* REQUIRED TASKS:
(1) In the LoRA-only GGUF thread, please condense the paragraph beginning "It would be nice if abliterated LoRA" into a shorter version that keeps its main facts.
(2) Reproduce the LoRA-only GGUF thread word for word between "In case you" and "need. Thank you.", inclusive.

LoRA-only GGUF
Hi @mlabonne and thank you for your work.
In case you didn't know, I recently did a refactoring on llama.cpp to improve support for LoRA adapters. A script was also added to convert from PEFT model to GGUF.
It would be nice if abliterated LoRA can have GGUF version. The benefit would be to reduce the distributed model size. For example, an adapter rank=32 for llama-3 (in f16) weights only 176MB see here, the q8_0 is only half of that.
I'd be happy to help if you need. Thank you.
Hey @ngxson I've never quantized a LoRA adapter with GGUF/llama.cpp but here is the repo with the LoRA adapter only: https://huggingface.co/mlabonne/Llama-3-70B-Instruct-abliterated-LORA
I'm a bit confused: the link above is llama-3, not llama-3.1 right?
In anyway, the format looks good (although I'm not having a good bandwidth to download the base model - Will try this later)
In the near future, I'll make something like gguf-my-repo but for converting lora, hopefully that will simplify the conversion.
Yes, it is. I provide more details in the model card.
That'd be cool!
Hey @mlabonne , the mentioned tool to convert from PEFT model to GGUF is here: https://huggingface.co/blog/ngxson/gguf-my-lora
Could you give it a try? Thank you!

* SUPPLIED DATA:
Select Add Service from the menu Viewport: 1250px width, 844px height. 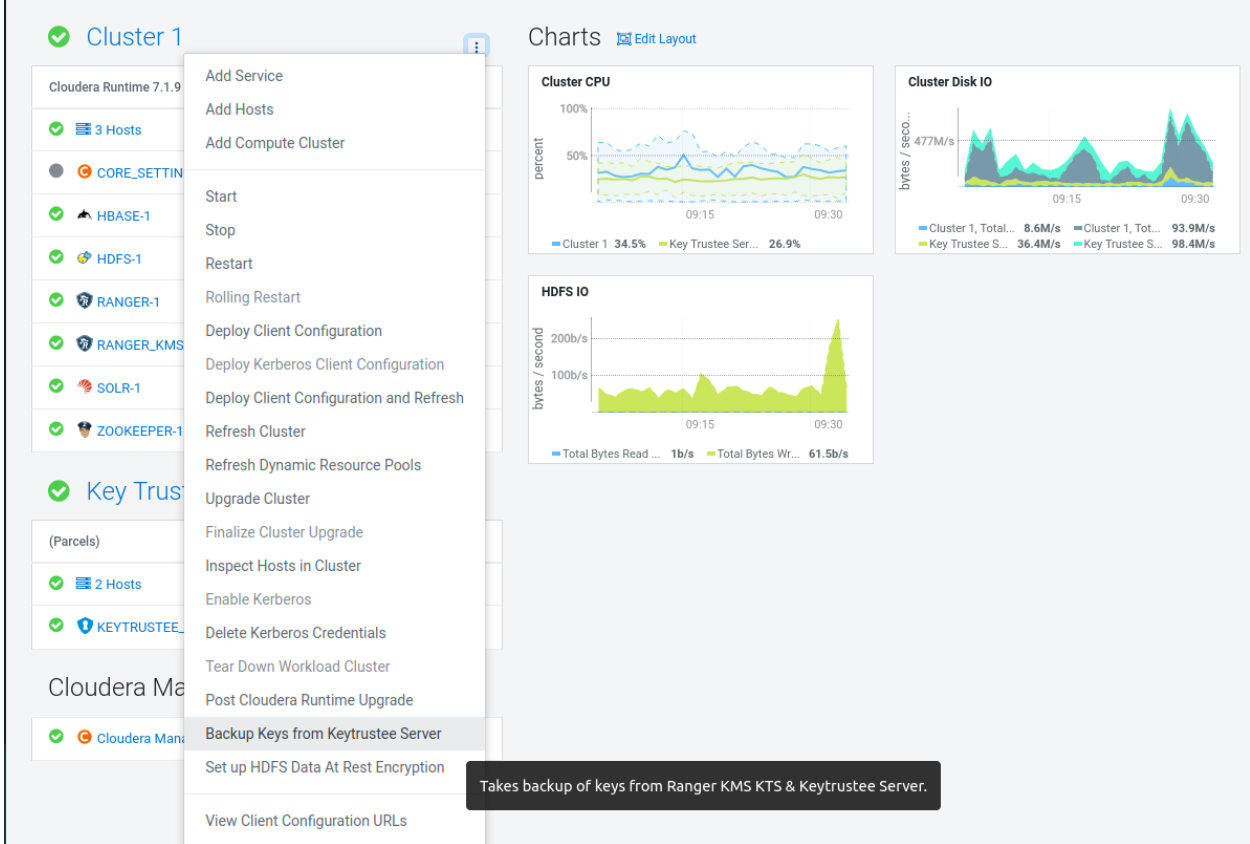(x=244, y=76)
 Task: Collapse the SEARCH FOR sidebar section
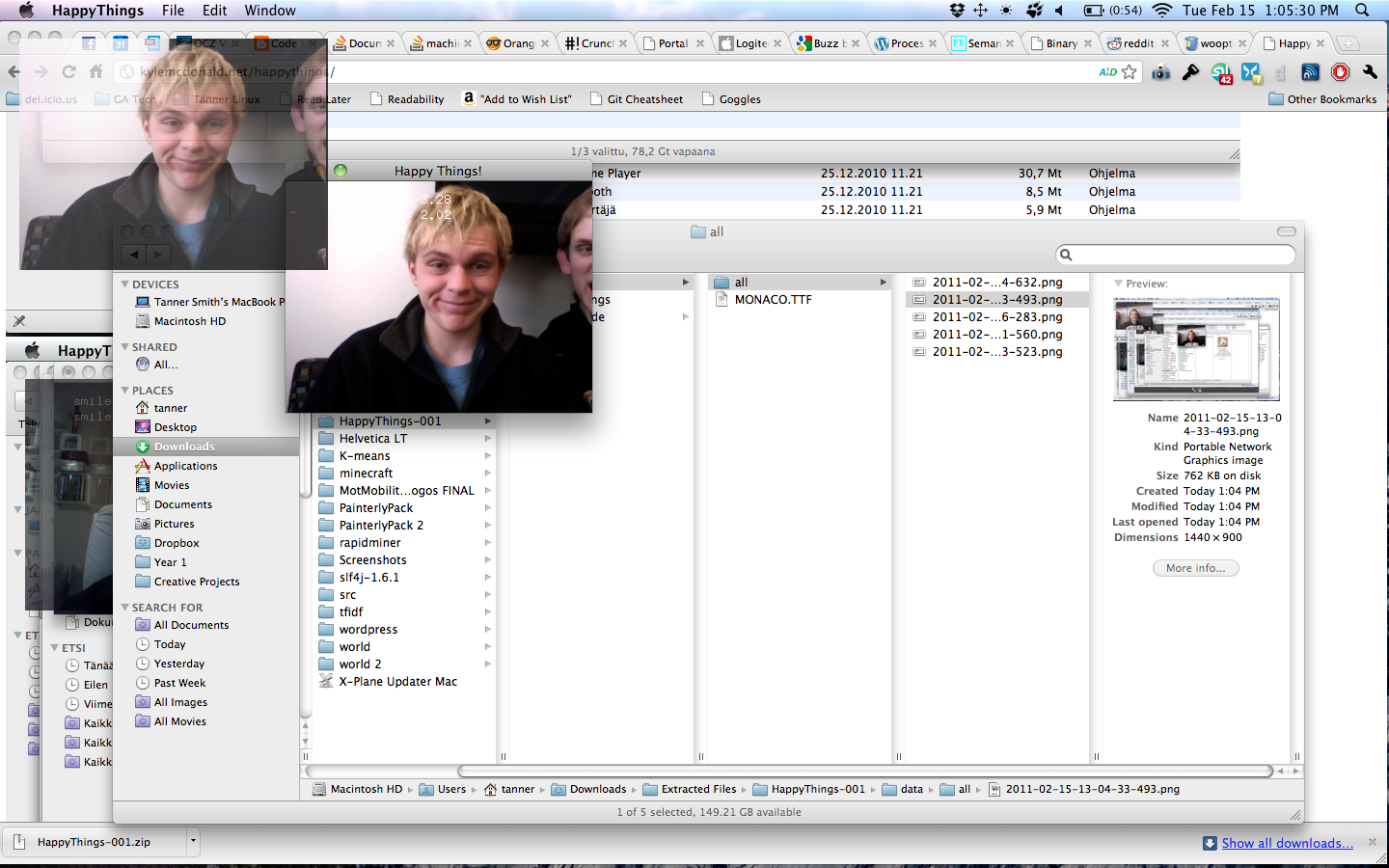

* OUTPUTS BY TASK:
(1) A GGUF version of the abliterated LoRA would cut the distributed model size. For example, a rank-32 llama-3 adapter in f16 weighs only 176MB, and the q8_0 version is about half that.

(2)
In case you didn't know, I recently did a refactoring on llama.cpp to improve support for LoRA adapters. A script was also added to convert from PEFT model to GGUF.
It would be nice if abliterated LoRA can have GGUF version. The benefit would be to reduce the distributed model size. For example, an adapter rank=32 for llama-3 (in f16) weights only 176MB see here, the q8_0 is only half of that.
I'd be happy to help if you need. Thank you.